Description of the task:
Go through the data below and copy each line where the word "avatar" occurs.

Dataset excerpts:
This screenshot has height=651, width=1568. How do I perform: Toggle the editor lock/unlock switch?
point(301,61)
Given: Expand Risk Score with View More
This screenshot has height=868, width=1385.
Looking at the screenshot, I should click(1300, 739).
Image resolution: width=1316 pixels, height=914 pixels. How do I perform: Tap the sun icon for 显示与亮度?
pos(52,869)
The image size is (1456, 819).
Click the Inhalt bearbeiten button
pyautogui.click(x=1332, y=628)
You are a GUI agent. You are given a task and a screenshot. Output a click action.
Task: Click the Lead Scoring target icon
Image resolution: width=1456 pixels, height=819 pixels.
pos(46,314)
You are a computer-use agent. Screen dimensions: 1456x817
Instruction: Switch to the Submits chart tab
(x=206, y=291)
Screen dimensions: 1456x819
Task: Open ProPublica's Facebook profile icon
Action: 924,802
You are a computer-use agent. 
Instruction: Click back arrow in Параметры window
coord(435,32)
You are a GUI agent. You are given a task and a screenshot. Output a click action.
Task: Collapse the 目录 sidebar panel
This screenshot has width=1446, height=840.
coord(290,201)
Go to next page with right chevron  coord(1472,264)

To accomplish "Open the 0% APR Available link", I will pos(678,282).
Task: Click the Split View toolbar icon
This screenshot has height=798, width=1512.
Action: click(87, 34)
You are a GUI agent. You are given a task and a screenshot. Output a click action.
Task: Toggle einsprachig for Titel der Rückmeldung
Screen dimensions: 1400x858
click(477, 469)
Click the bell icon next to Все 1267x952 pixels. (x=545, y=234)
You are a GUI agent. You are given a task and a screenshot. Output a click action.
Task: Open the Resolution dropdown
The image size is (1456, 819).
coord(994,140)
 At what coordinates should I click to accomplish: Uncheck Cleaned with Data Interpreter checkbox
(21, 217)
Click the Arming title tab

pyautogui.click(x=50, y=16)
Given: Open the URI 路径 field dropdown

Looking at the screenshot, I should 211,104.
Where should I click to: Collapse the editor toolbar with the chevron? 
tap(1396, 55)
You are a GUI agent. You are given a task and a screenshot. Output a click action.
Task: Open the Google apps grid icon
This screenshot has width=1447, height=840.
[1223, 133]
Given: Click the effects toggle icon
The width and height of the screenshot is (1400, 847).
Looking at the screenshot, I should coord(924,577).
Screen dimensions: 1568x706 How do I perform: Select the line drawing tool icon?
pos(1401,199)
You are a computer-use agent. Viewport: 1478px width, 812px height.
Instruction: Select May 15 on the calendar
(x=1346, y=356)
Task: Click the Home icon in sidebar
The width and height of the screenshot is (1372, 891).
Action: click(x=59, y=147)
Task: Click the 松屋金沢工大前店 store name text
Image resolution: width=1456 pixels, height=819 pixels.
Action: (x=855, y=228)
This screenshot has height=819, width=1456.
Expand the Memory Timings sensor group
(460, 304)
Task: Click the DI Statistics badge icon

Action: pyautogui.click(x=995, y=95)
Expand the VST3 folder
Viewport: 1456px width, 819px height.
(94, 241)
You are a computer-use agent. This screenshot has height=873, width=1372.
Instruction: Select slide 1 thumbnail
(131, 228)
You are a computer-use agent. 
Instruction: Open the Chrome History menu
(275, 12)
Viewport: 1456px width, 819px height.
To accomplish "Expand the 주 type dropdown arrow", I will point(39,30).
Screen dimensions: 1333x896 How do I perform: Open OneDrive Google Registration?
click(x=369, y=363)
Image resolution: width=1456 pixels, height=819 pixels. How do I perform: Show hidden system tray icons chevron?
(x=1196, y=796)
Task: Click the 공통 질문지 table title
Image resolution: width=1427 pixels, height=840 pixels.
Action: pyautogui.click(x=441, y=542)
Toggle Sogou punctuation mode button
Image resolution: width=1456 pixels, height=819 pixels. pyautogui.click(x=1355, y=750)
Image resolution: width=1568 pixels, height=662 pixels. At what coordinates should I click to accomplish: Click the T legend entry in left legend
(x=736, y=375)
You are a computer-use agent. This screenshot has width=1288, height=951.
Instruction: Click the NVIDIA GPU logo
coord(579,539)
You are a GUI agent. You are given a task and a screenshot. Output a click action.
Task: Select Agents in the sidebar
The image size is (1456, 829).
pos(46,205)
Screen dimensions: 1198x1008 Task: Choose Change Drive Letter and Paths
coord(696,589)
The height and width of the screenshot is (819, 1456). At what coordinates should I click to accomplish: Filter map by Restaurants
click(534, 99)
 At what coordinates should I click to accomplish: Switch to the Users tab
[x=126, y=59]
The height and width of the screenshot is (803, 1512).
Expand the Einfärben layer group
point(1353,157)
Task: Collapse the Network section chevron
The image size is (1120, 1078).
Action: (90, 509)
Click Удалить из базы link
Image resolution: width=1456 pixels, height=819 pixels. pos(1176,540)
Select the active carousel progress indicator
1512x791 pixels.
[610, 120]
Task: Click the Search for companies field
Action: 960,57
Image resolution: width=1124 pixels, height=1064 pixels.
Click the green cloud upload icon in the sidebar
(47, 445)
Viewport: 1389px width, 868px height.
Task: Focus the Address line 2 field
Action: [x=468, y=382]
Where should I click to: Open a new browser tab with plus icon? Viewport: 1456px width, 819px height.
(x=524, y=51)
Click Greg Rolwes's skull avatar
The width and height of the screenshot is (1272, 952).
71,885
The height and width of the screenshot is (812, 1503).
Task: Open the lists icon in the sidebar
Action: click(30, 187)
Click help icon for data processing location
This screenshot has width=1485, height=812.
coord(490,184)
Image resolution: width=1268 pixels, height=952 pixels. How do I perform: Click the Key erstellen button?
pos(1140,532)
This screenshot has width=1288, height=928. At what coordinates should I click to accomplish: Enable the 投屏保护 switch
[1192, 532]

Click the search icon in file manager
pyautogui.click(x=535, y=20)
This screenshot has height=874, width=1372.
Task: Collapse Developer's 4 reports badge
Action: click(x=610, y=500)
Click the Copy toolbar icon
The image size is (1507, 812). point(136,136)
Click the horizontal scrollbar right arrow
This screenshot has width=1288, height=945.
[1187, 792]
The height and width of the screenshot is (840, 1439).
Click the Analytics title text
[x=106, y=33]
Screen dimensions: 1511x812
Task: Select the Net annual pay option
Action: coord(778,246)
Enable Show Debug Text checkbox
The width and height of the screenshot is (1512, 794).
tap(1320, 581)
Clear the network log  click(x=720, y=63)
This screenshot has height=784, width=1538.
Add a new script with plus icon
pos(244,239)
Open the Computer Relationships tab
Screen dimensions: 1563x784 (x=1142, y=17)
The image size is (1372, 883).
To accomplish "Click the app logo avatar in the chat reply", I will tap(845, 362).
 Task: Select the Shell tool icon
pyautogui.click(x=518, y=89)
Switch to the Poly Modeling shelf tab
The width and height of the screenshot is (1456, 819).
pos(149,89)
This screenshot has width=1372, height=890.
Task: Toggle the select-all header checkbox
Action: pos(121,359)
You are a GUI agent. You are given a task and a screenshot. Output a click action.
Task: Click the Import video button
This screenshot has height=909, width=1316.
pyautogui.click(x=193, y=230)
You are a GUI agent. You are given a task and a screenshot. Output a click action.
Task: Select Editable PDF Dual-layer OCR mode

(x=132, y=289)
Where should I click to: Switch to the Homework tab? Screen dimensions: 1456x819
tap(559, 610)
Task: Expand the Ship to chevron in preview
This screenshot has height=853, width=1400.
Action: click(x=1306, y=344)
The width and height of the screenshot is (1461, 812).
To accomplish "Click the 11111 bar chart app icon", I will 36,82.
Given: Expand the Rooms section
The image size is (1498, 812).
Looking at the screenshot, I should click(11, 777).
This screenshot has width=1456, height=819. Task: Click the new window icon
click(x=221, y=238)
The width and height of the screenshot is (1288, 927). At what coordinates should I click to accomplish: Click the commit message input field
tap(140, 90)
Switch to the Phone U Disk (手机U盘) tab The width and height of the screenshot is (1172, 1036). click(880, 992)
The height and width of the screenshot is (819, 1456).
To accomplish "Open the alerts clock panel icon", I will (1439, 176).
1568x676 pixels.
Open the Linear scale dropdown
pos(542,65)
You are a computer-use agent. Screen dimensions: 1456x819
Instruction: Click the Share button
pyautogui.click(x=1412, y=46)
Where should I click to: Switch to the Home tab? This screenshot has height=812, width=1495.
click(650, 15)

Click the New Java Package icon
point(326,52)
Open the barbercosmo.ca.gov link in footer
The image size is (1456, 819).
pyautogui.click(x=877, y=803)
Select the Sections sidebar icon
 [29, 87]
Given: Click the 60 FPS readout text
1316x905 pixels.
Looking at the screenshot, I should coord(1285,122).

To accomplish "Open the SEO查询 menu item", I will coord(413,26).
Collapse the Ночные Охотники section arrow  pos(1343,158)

Exercise result:
Click Greg Rolwes's skull avatar
To accomplish "Click the app logo avatar in the chat reply", I will tap(845, 362).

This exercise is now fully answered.